@qvac/embed-llamacpp
Vector embedding generation for semantic search, clustering, and retrieval that seamlessly supports retrieval-augmented generation workflow.
Overview
Bare module that adds support for text embeddings and RAG in QVAC using llama.cpp as the inference engine.
Models
You can load any llama.cpp-compatible embeddings model.
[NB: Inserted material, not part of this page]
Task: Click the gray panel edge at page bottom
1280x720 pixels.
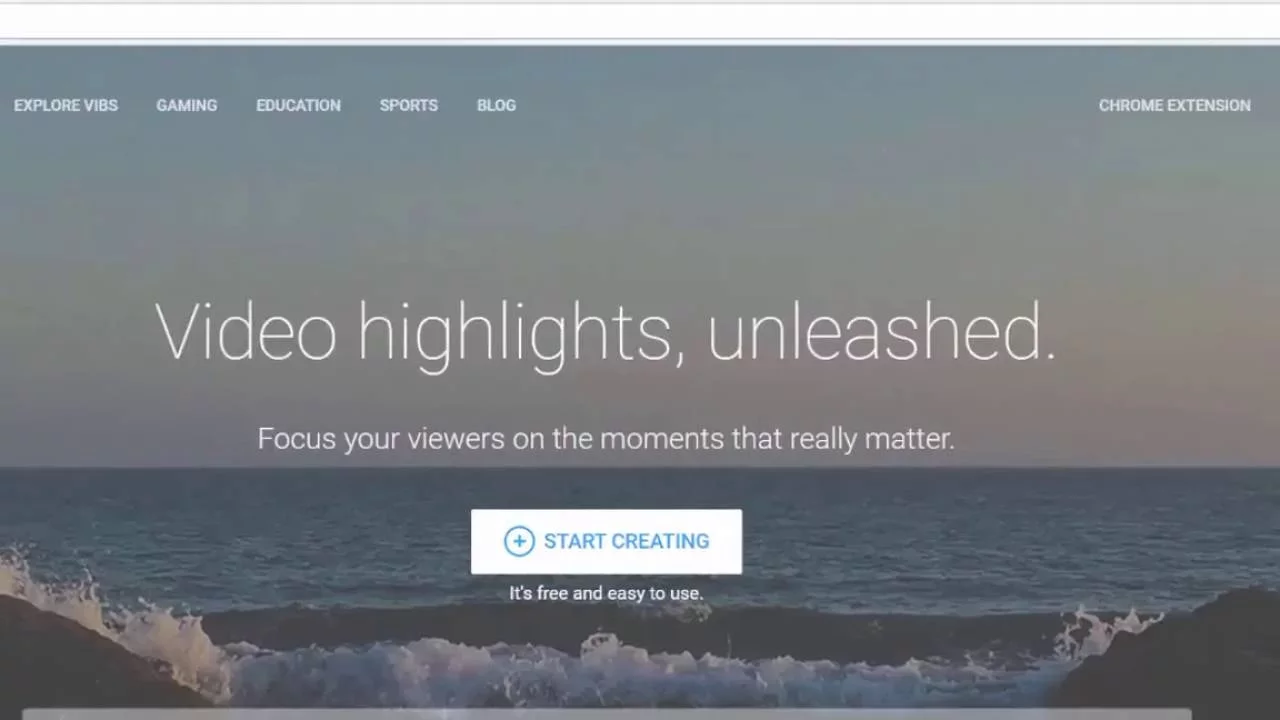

Model file format: *.gguf.
Requirement
Bare v1.24
Installation
npm i @qvac/embed-llamacppQuickstart
If you don't have Bare runtime, install it:
npm i -g bareCreate a new project:
mkdir qvac-embed-quickstart
cd qvac-embed-quickstart
npm init -yInstall dependencies:
npm i @qvac/dl-filesystem @qvac/embed-llamacppDownload a compatible model:
curl -L --create-dirs -o models/gte-large_fp16.gguf \
https://huggingface.co/ChristianAzinn/gte-large-gguf/resolve/main/gte-large_fp16.ggufCreate index.js:
'use strict'
const FilesystemDL = require('@qvac/dl-filesystem')
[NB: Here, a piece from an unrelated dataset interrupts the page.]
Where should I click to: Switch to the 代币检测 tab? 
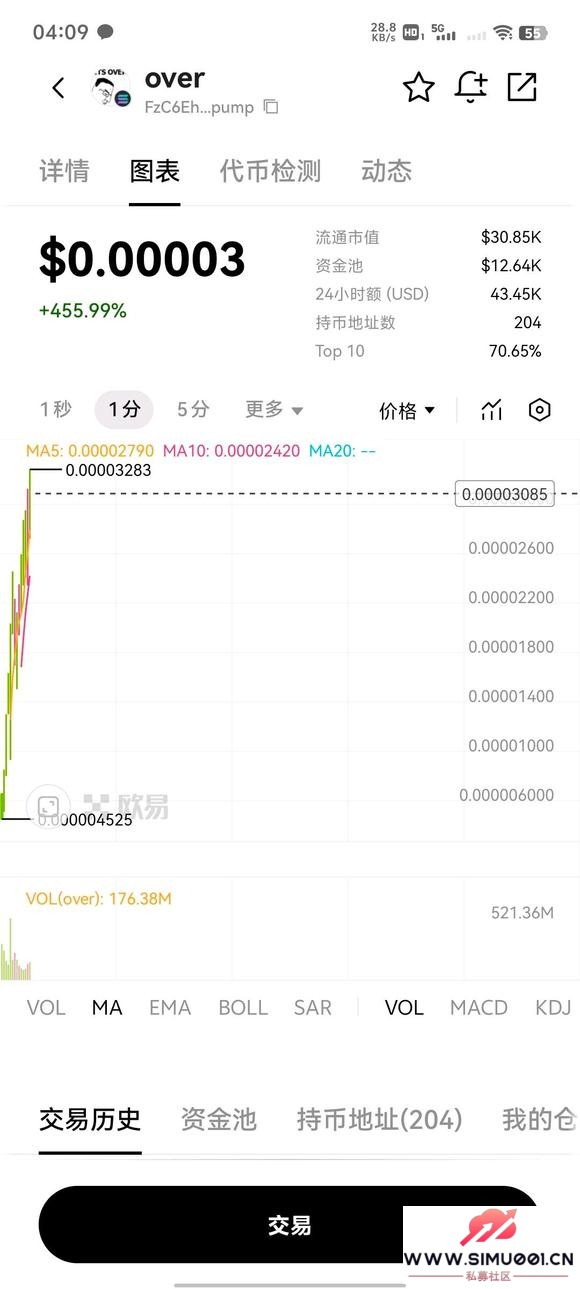(x=270, y=171)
const GGMLBert = require('@qvac/embed-llamacpp')
async function main () {
const modelName = 'gte-large_fp16.gguf'
const dirPath = './models'
// 1. Initializing data loader
const fsDL = new FilesystemDL({ dirPath })
// 2. Configuring model settings
const args = {
loader: fsDL,
logger: console,
opts: { stats: true },
diskPath: dirPath,
modelName
}
const config = '-ngl\t25'
// 3. Loading model
const model = new GGMLBert(args, config)
await model.load()
try {
// 4. Generating embeddings
const query = 'Hello, can you suggest a game I can play with my 1 year old daughter?'
const response = await model.run(query)
const embeddings = await response.await()
console.log('Embeddings shape:', embeddings.length, 'x', embeddings[0].length)
console.log('First few values of first embedding:')
console.log(embeddings[0].slice(0, 5))
} catch (error) {
const errorMessage = error?.message || error?.toString() || String(error)
console.error('Error occurred:', errorMessage)
console.error('Error details:', error)
} finally {
// 5. Cleaning up resources
await model.unload()
await fsDL.close()
}
}
main().catch(console.error)Run index.js:
bare index.jsUsage
1. Import the Model Class
const GGMLBert = require('@qvac/embed-llamacpp')2. Create a Data Loader
Data Loaders abstract the way model files are accessed. Use a FileSystemDataLoader to load model files from your local file system. Models can be downloaded directly from HuggingFace.
const FilesystemDL = require('@qvac/dl-filesystem')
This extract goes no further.